Contenuti editoriali*

Cerca

L’argomento affrontato al convegno MedCom Forum

Modelli per malattie infettive in area Mediterraneo, Sicilia come hub

Modelli per malattie infettive in area Mediterraneo, Sicilia come hub

Le malattie infettive non conoscono frontiere. Questo l’argomento affrontato a Catania, presso l’Auditorium dell’ex Monastero dei Benedettini, al convegno MedCom Forum in Sanità dal titolo “Quali modelli organizzativi per le malattie infettive nell’area Mediterranea: la Sicilia come Hub”, organizzato da CerpMed (Centro Studi e Ricerche sulle Relazioni Pubbliche nel Mediterraneo) con il patrocinio di Ministero della Salute, Istituto Superiore di Sanità, Regione Siciliana, Università degli Studi di Catania, Federsanità, Società Italiana Malattie Infettive e Tropicali, SITA, Società Italiana di Microbiologia, Medici Senza Frontiere, CEFPAS, NCDC Lybia, ARNAS Garibaldi, Comunicazione Pubblica; e con il contributo incondizionato di Gilead Sciences, Menarini e Eht.

Il Convegno, che ha visto la partecipazione di personalità nazionali e internazionali, della Sanità e della Politica, ha puntato i riflettori sulla gestione delle malattie infettive nell’area del mediterraneo, analizzando con attenzione gli approcci dei singoli stati e proponendo l’introduzione di nuovi percorsi condivisi.
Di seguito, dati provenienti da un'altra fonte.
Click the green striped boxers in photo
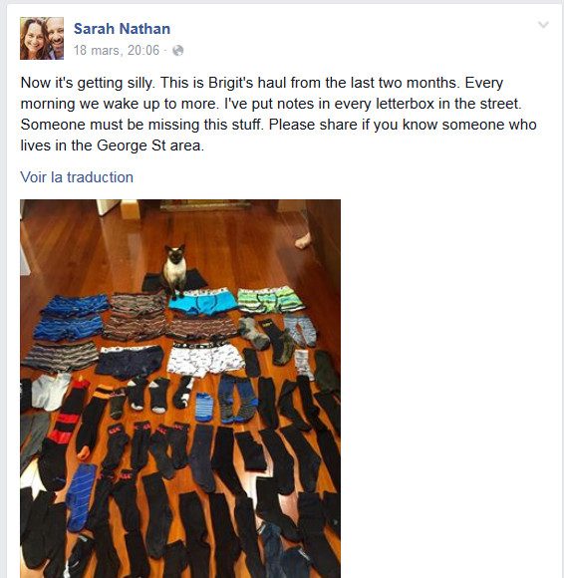The width and height of the screenshot is (564, 578). [x=270, y=299]
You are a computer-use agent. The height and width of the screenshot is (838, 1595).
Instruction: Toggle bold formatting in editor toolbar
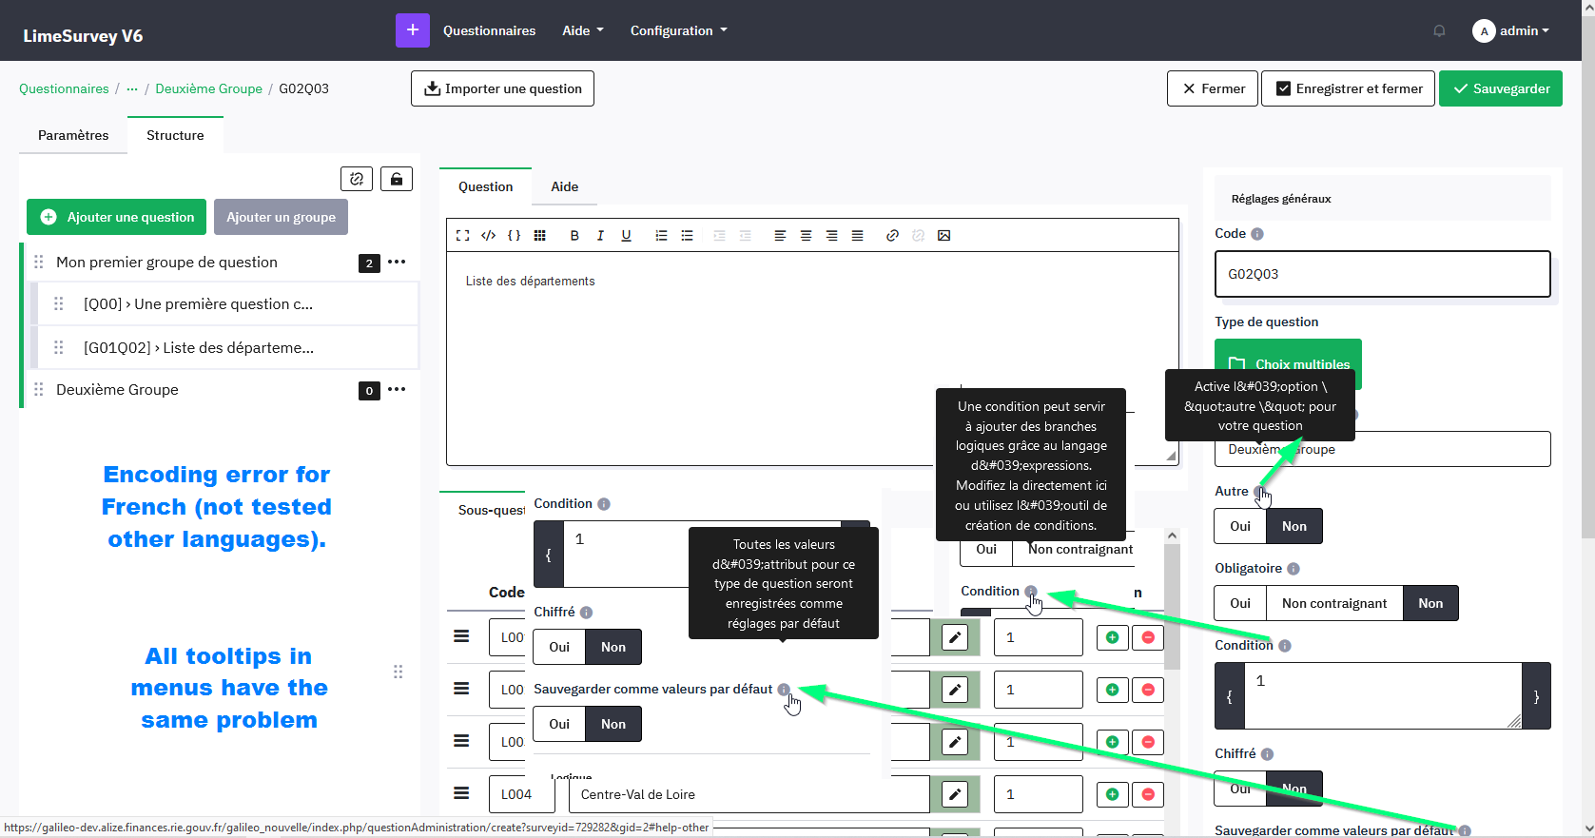[574, 236]
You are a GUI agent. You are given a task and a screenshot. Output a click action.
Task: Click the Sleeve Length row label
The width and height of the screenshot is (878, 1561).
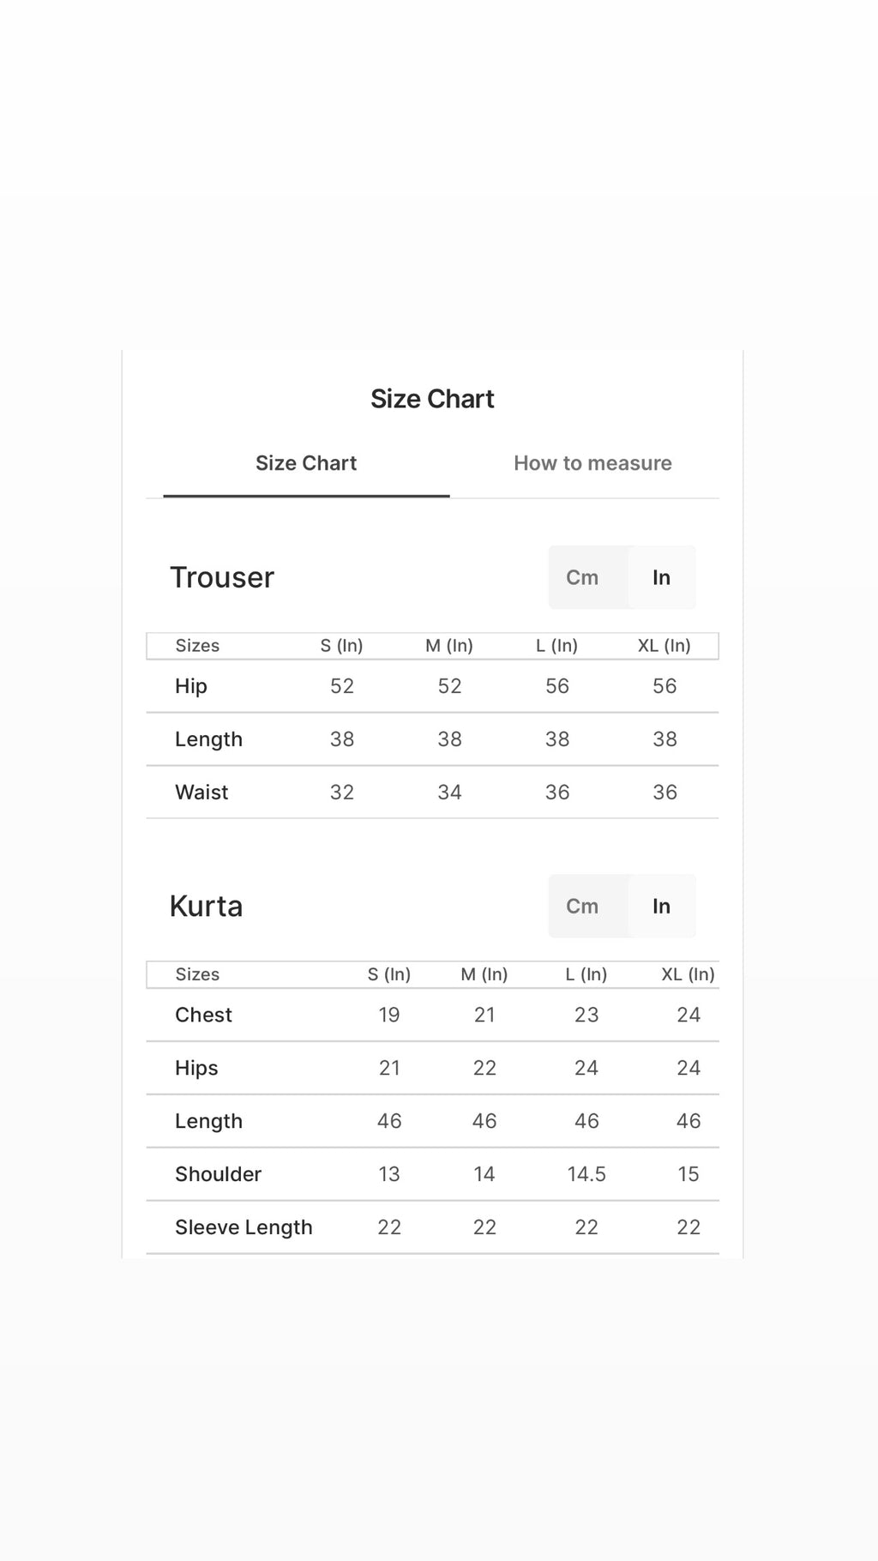pyautogui.click(x=244, y=1227)
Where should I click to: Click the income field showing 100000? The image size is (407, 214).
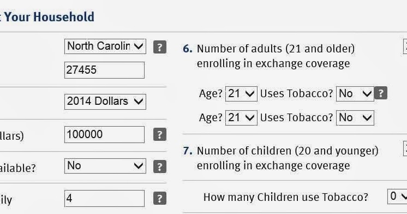(x=104, y=134)
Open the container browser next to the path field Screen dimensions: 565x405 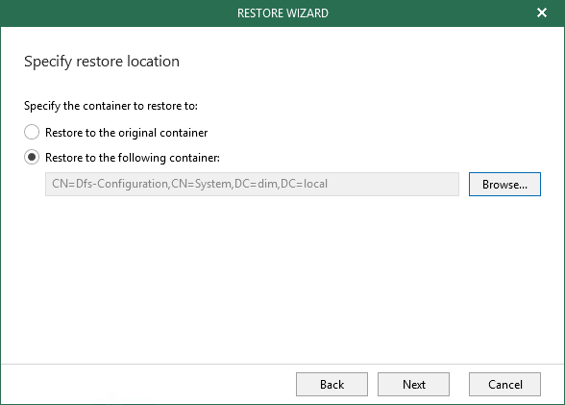coord(504,185)
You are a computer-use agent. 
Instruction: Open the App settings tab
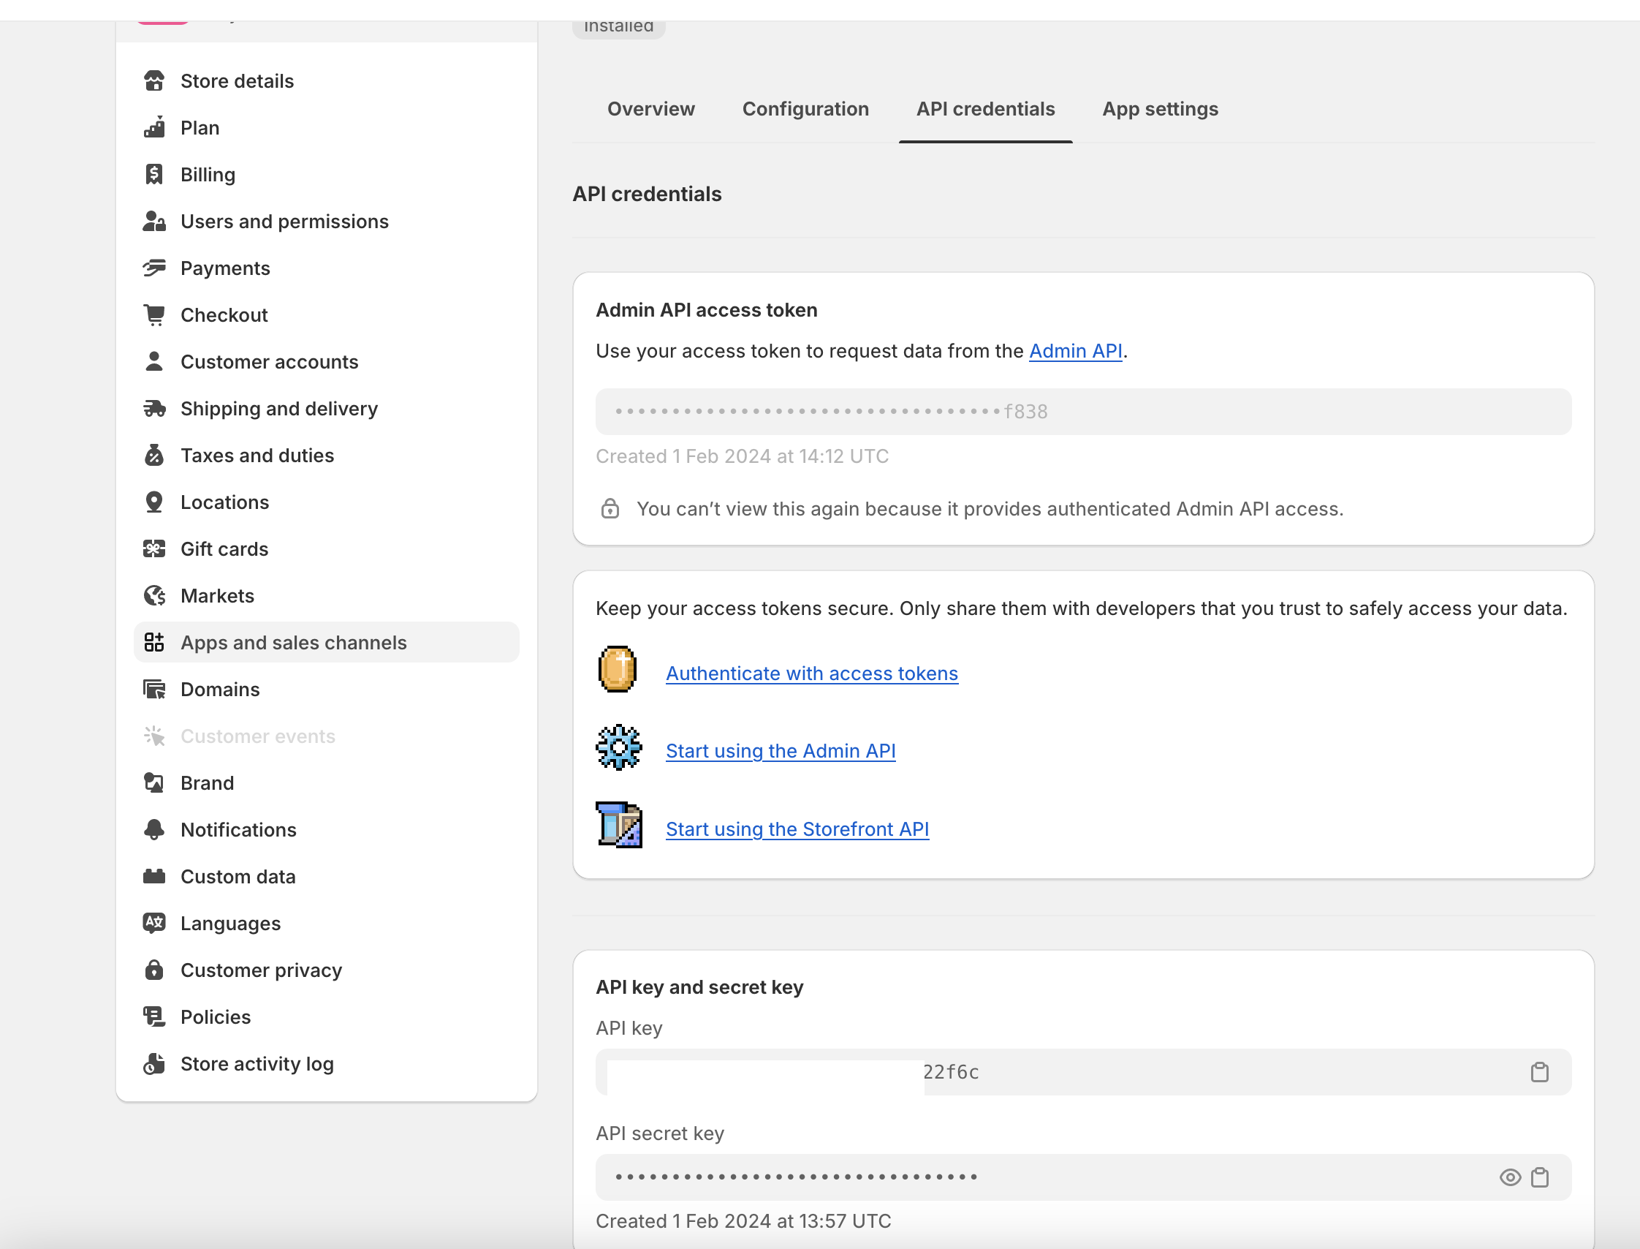[x=1159, y=109]
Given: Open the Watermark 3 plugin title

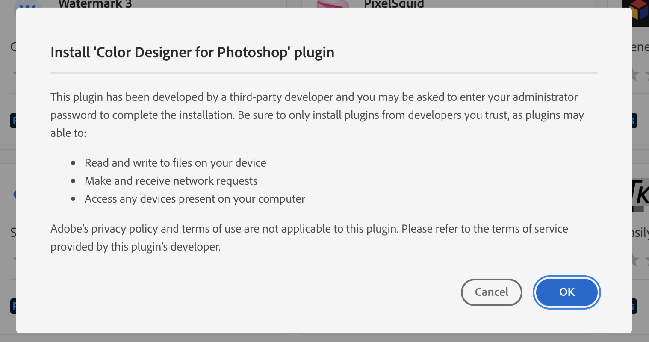Looking at the screenshot, I should [95, 4].
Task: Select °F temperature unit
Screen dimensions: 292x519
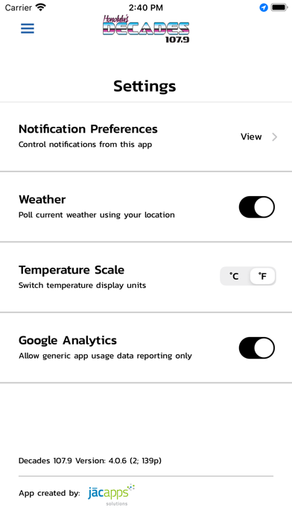Action: click(x=262, y=276)
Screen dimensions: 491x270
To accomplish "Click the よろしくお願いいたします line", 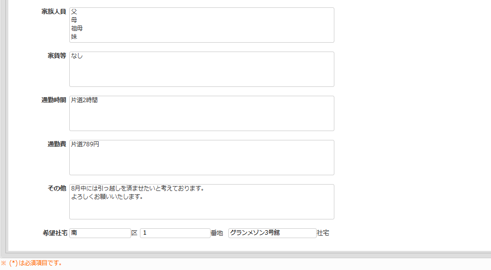I will (x=107, y=197).
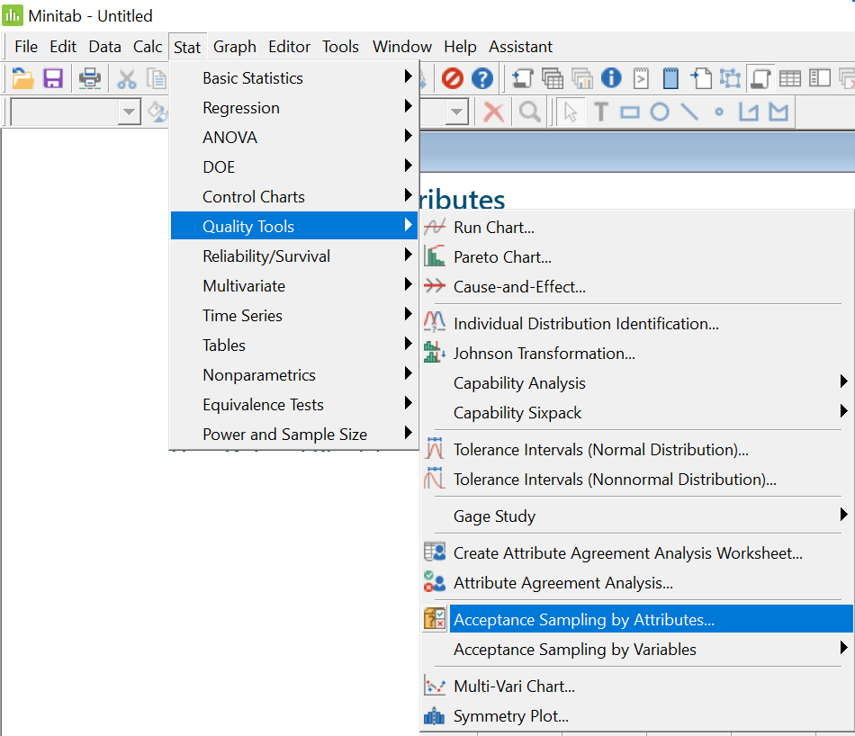Choose Acceptance Sampling by Attributes
The image size is (855, 736).
tap(583, 619)
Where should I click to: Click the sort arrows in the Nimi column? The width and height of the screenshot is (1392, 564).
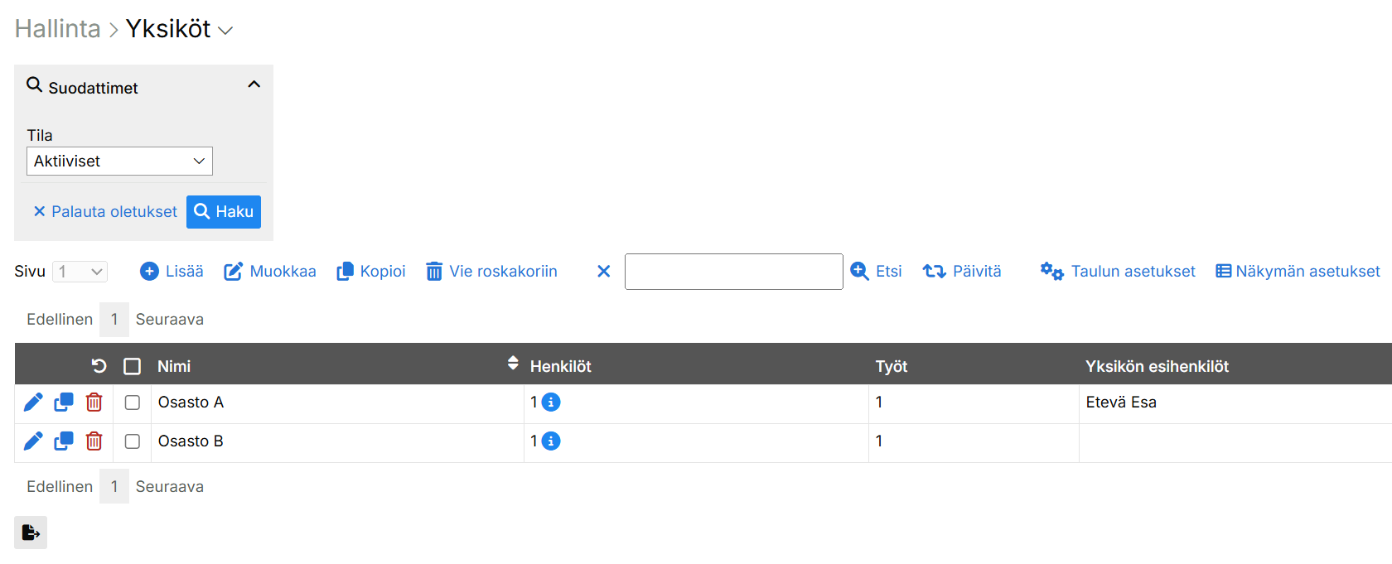click(x=513, y=364)
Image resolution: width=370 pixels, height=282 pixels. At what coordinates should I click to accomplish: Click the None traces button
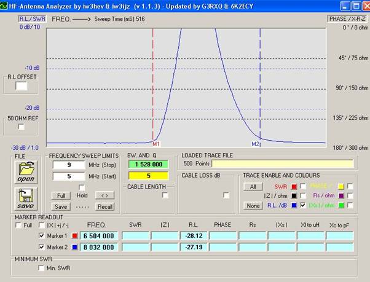click(252, 205)
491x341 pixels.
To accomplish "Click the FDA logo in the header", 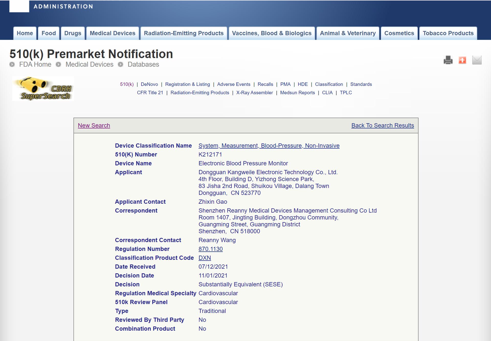I will pos(19,6).
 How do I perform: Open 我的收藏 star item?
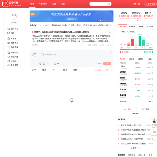point(13,47)
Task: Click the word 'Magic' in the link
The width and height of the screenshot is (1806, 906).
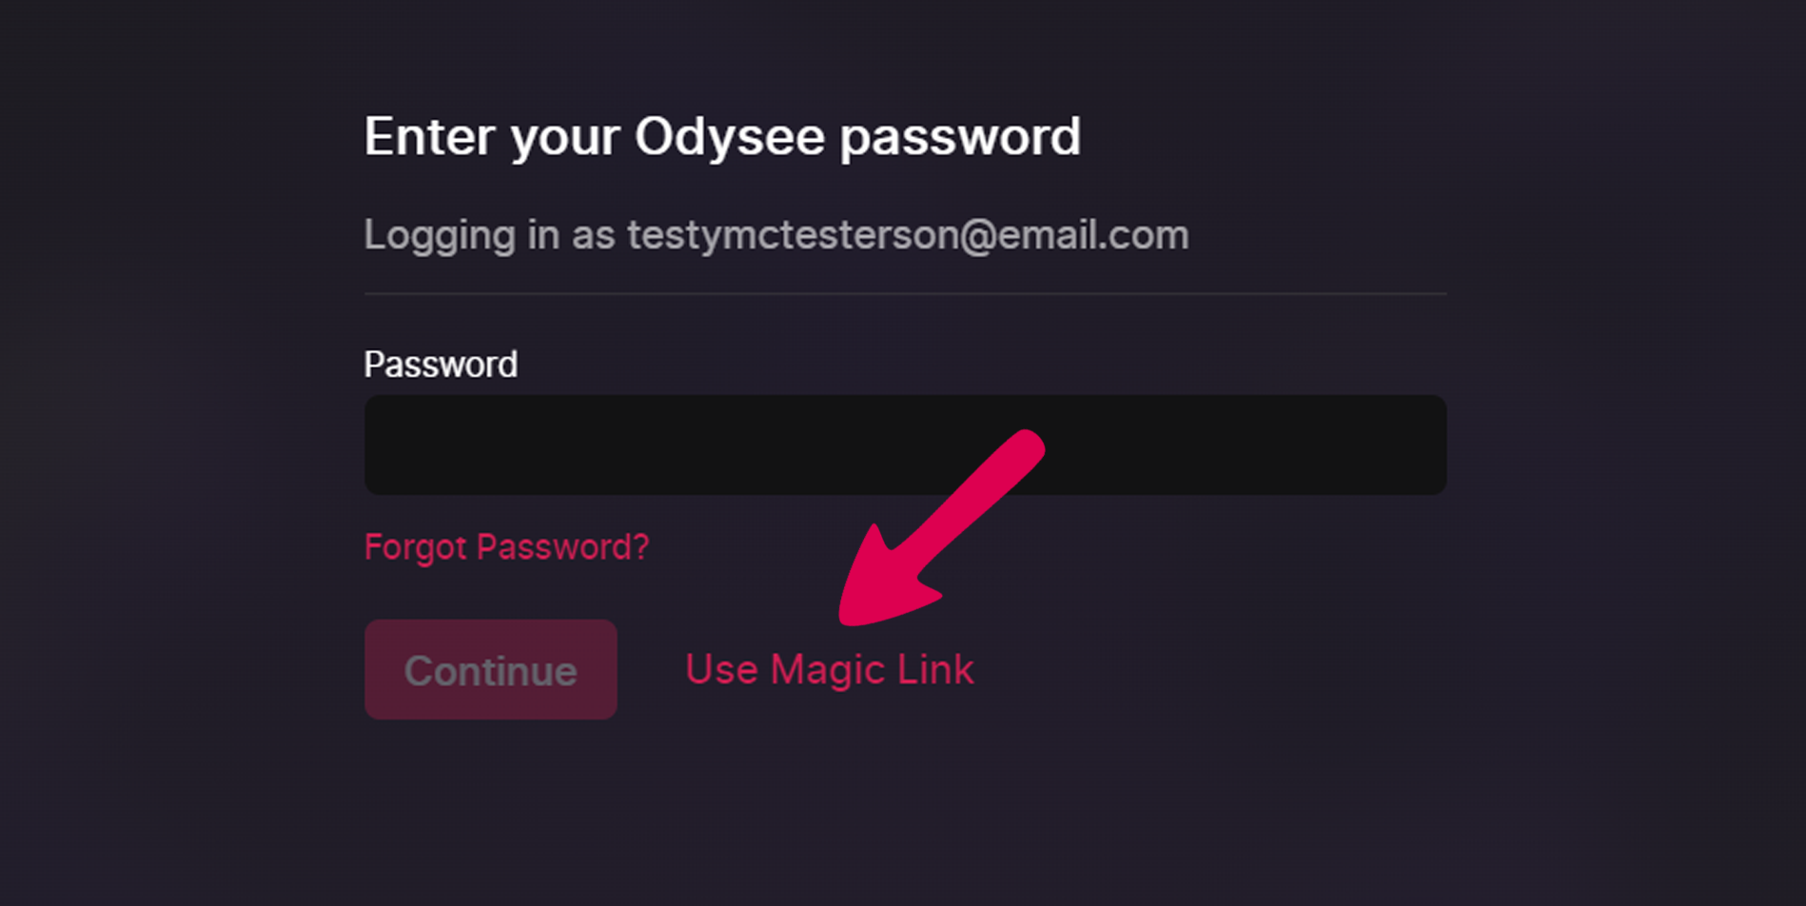Action: click(827, 670)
L’apertura dei lavori è stata preceduta dai saluti dal Presidente della Regione siciliana Renato Schifani, il quale ha ricordato l’importanza strategica del confronto e del dibattito nella lotta alle malattie infettive.

“L’emergenza Covid, che ha colpito l’intera comunità internazionale, – ha detto il Governatore – ci ha portato a riflettere molto sulla pericolosità delle malattie infettive per l’uomo. Ben venga, quindi, questo prestigioso Forum capace di attivare uno scambio proficuo di idee e proposte per giungere a modelli organizzativi idonei ad affrontare con efficacia le emergenze nell’area del mediterraneo”.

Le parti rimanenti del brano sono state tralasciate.